Retype the data from its first line through the line containing "What do you see at coordinates (661, 436)", inclusive, keeping every character unchanged.

-------

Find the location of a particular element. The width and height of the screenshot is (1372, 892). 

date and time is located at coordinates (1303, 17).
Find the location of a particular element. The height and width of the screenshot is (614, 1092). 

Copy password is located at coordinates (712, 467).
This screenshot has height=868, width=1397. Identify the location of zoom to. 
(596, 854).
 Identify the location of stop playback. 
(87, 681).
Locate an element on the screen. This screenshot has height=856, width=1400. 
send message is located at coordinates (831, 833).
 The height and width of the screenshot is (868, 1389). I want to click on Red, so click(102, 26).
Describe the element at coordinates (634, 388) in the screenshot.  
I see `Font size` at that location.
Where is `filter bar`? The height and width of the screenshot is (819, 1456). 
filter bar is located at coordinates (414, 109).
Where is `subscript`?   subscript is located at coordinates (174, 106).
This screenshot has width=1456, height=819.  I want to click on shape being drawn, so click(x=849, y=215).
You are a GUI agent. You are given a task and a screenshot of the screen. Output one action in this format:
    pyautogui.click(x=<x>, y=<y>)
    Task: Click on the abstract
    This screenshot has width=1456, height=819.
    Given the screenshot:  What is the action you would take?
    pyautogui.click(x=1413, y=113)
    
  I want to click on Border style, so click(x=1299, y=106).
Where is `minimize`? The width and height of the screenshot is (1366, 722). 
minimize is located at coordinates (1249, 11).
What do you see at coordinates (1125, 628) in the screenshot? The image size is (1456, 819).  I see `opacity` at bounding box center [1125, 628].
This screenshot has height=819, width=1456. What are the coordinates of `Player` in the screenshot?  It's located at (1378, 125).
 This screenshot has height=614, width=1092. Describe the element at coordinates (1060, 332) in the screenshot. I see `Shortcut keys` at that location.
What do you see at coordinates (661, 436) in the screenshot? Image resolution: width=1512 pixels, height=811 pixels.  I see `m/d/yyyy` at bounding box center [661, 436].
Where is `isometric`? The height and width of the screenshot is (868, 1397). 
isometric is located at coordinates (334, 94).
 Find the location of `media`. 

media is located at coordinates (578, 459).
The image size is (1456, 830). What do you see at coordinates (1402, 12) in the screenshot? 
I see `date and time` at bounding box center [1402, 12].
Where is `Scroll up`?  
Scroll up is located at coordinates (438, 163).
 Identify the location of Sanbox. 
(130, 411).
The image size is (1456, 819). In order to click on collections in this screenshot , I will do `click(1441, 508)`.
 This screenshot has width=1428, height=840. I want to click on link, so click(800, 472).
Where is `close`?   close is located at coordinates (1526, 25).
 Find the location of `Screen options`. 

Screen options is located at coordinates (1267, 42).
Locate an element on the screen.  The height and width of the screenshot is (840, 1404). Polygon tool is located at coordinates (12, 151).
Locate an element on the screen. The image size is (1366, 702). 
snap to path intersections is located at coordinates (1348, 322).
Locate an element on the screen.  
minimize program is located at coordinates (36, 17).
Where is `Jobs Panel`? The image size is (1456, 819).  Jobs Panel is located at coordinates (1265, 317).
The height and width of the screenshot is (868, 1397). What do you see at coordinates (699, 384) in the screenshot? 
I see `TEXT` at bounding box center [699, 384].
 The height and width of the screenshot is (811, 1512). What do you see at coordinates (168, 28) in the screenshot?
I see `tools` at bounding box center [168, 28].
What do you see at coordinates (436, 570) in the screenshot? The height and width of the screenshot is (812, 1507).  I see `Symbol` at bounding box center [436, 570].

-------

Solution for this problem ->
Find the location of a particular element. The width and height of the screenshot is (1372, 892). 

date and time is located at coordinates (1303, 17).
Find the location of a particular element. The height and width of the screenshot is (614, 1092). 

Copy password is located at coordinates (712, 467).
This screenshot has height=868, width=1397. Identify the location of zoom to. 
(596, 854).
 Identify the location of stop playback. 
(87, 681).
Locate an element on the screen. This screenshot has height=856, width=1400. 
send message is located at coordinates (831, 833).
 The height and width of the screenshot is (868, 1389). I want to click on Red, so click(102, 26).
Describe the element at coordinates (634, 388) in the screenshot.  
I see `Font size` at that location.
Where is `filter bar`? The height and width of the screenshot is (819, 1456). 
filter bar is located at coordinates (414, 109).
Where is `subscript`?   subscript is located at coordinates (174, 106).
This screenshot has width=1456, height=819.  I want to click on shape being drawn, so click(x=849, y=215).
You are a GUI agent. You are given a task and a screenshot of the screen. Output one action in this format:
    pyautogui.click(x=<x>, y=<y>)
    Task: Click on the abstract
    This screenshot has width=1456, height=819.
    Given the screenshot:  What is the action you would take?
    pyautogui.click(x=1413, y=113)
    
  I want to click on Border style, so click(x=1299, y=106).
Where is `minimize`? The width and height of the screenshot is (1366, 722). 
minimize is located at coordinates (1249, 11).
What do you see at coordinates (1125, 628) in the screenshot? The image size is (1456, 819).  I see `opacity` at bounding box center [1125, 628].
This screenshot has height=819, width=1456. What are the coordinates of `Player` in the screenshot?  It's located at (1378, 125).
 This screenshot has height=614, width=1092. Describe the element at coordinates (1060, 332) in the screenshot. I see `Shortcut keys` at that location.
What do you see at coordinates (661, 436) in the screenshot? Image resolution: width=1512 pixels, height=811 pixels.  I see `m/d/yyyy` at bounding box center [661, 436].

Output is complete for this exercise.